When I ask Ruth about the important details of her life, I discover that it's not about noteworthy achievements as much as small everyday tasks. She talks about the joys and work of raising five children, about teaching elementary school first in Hyde Park, then in Germantown, later at Dalton, the private school in New York, and finally working in a Head Start program in Harlem. Through this are woven walks with friends, yoga classes, notes and telephone calls—all simple acts that transmit an energy people feel but are often at a loss to describe.

Ruth can't really describe it either. When I tell her that people find her exceptional, that they are drawn to her, and I ask her why this might be, she looks puzzled and begins to talk about her faith. "God has been good to me. I take no credit. You just don't do it without God's help." She turns and looks right at me, her brows furrowed above her flashing brown eyes as if to signal me that what's coming next is very important, "You have to be aware and take time for an inner spiritual life." Unwilling to be categorized religiously, she reluctantly confides that she thinks of herself as "mostly a Sufi." The Gospel of Thomas lies on top of the stack of books on her coffee table. Beside it is a small statue of Buddha. She laughs as she remembers that her mother used to declare that "Ruth read herself right out of the Catholic church." She has a daily practice of prayer, reflection, and reading.

Perhaps it has to do with growing up in New Madrid, a Mississippi River town in the Missouri boot heel that sits right on top of a major earthquake fault. The Mississippi ran backwards after the New Madrid earthquake of 1812. Ruth laughs as she remembers how in her youth New Madrid was known for two things—"floods and bank failures, and we overcame both." When she was seven, the river breached the levee and flooded the whole town. Tremors were always a part of everyday life. "It was nothing to hear things rattle in the cupboard." Perhaps when you grow up in a place where the ground shakes under your feet and the river has been known to flow upstream and wipe out everything for miles around, you learn how to keep your balance.

When I ask her about how Tivoli has changed over the years, she replies that it's a miracle that Tivoli has remained a small village packed with so much. She buys the Financial Times ("the one printed on the pink paper") at the Country Grocer because, she tells me, it offers a broader scope and often anticipates the New York Times coverage. She remembers when the Santa Fe used to be a small restaurant, she loves what she calls "the resurrection of the Madalin," she enjoys the vegetarian food at Luna 61, declares Mike's croissants at the Tivoli Bakery to be better than any she's had in France, and confesses that she "just lives at the post office" where she just might meet someone and have a conversation that changes her day.

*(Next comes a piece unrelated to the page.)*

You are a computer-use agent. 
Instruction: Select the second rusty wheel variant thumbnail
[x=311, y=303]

Ruth has been taking classes for years, both at nearby Omega and more recently at her winter home in Tucson, usually in subjects she knows nothing about, simply because she wants to learn more. She doesn't always agree with her teachers and is not afraid to tell them so: she tells me about encountering prominent scientist and author Ray Kurzweil, who believes that after losing a loved one, the neurons that connect you to that person also die. "That's just wrong," Ruth declares. "I haven't lost any of my neurons. In fact, they may be stronger."

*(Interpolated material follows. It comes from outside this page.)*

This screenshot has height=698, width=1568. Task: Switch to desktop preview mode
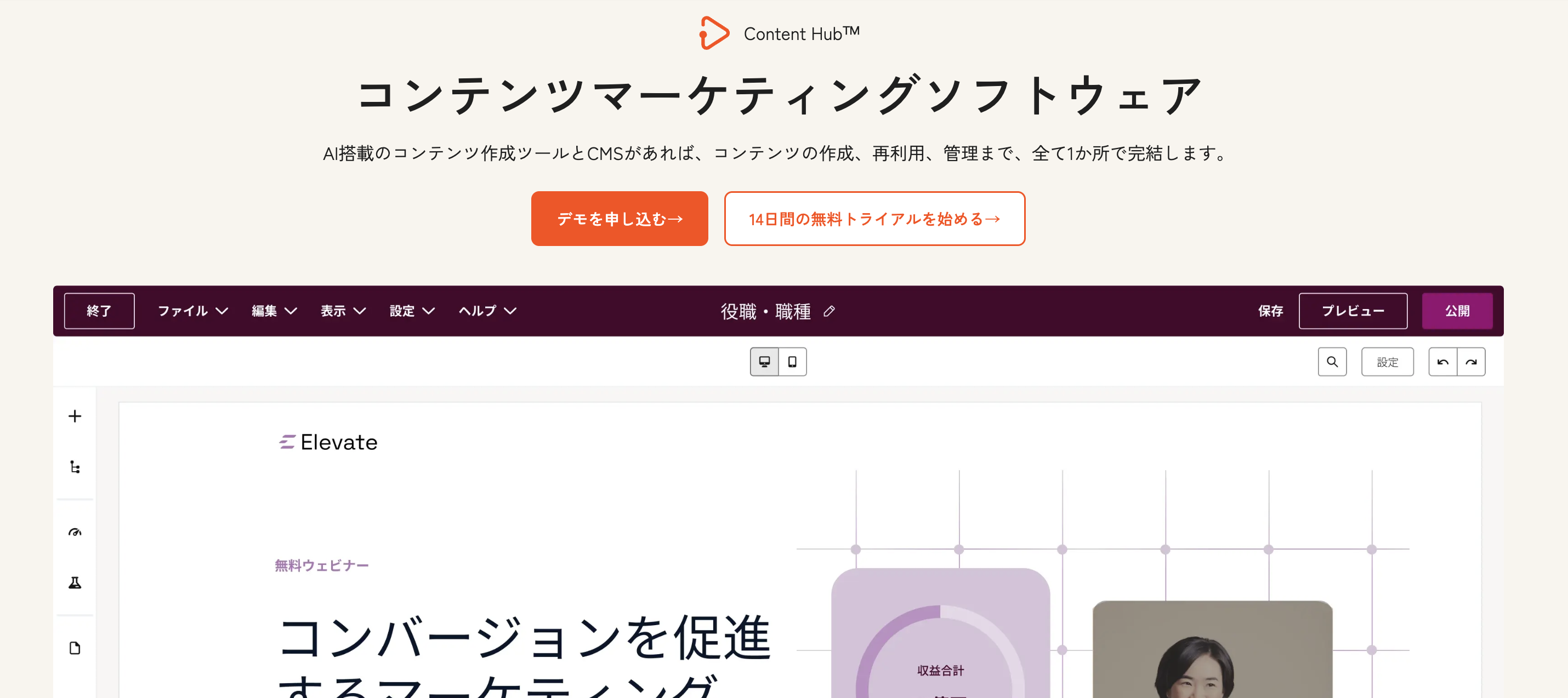[765, 362]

Ruth simply loves people. "People turn me on," she says, "it's just as simple as that. My husband always said that if they took the phone away from me, I'd die. People feed my soul. Everyone has to figure life out for themselves. It would be very dull if we all did it the same way. Everyone has a different journey." Ruth is curious about that journey. I catch myself and notice that she has now turned the conversation back to me.

Perhaps her niece Harriet put it best: "I think Ruth sees the god, and only the god, in other people. That's what she teaches people, that it's not about the outside trappings."